Livy xxv. 2, 41, xxvii. 11, xxix. 11, xxx. 18.
(2) Gaius Cornelius Cethegus, the boldest and most dangerous of Catiline’s associates. Like many other youthful profligates, he joined the conspiracy in the hope of getting his debts cancelled. When Catiline left Rome in 63 B.C., after Cicero’s first speech, Cethegus remained behind as leader of the conspirators with P. Lentulus Sura. He himself undertook to murder Cicero and other prominent men, but was hampered by the dilatoriness of Sura, whose age and rank entitled him to the chief consideration.

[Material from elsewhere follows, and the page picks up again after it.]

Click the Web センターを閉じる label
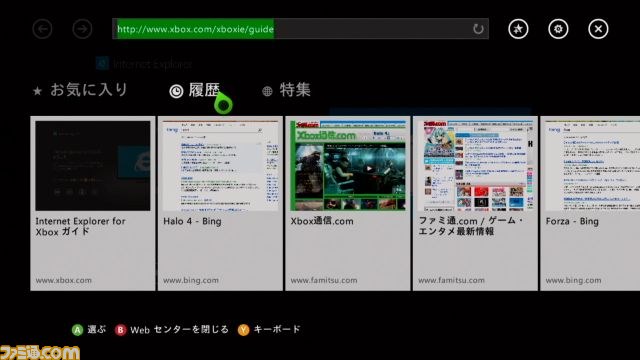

The discovery of arms in Cethegus’s house, and of the letter which he had given to the ambassadors of the Allobroges, who had been invited to co-operate, led to his arrest. He was condemned to death, and executed, with Sura and others, on the night of the 5th of December.
Sallust, Catilina, 46-55; Cicero, In Cat. iii. 5-7; Appian, Bell. Civ. ii. 2-5; see [Catiline].
CETINA, GUTIERRE DE (1518?-1572?), Spanish poet and soldier, was born at Seville shortly before 1520. He served under Charles V. in Italy and Germany, but retired from the army in 1545 to settle in Seville. Soon afterwards, however, he sailed for Mexico, where he resided for some ten years; he appears to have visited Seville in 1557, and to have returned to Mexico, where he died at some date previous to 1575. A follower of Boscan and Garcilaso de la Vega, a friend of Jerónimo de Urrea and Baltavar del Alcázar, Cetina adopted the doctrines of the Italian school and, under the name of Vandalio, wrote an extensive series of poems in the newly introduced metres; his sonnets are remarkable for elegance of form and sincerity of sentiment, his other productions being in great part adaptations from Petrarch, Ariosto and Ludovico Dolce. His patrons were Antonio de Leyva, prince of Ascoli, Hurtado de Mendoza, and Alva’s grandson, the duke de Sessa, but he seems to have profited little by their protection. His works have been well edited by Joaquín Hazañas y la Rúa in two volumes published at Seville (1895).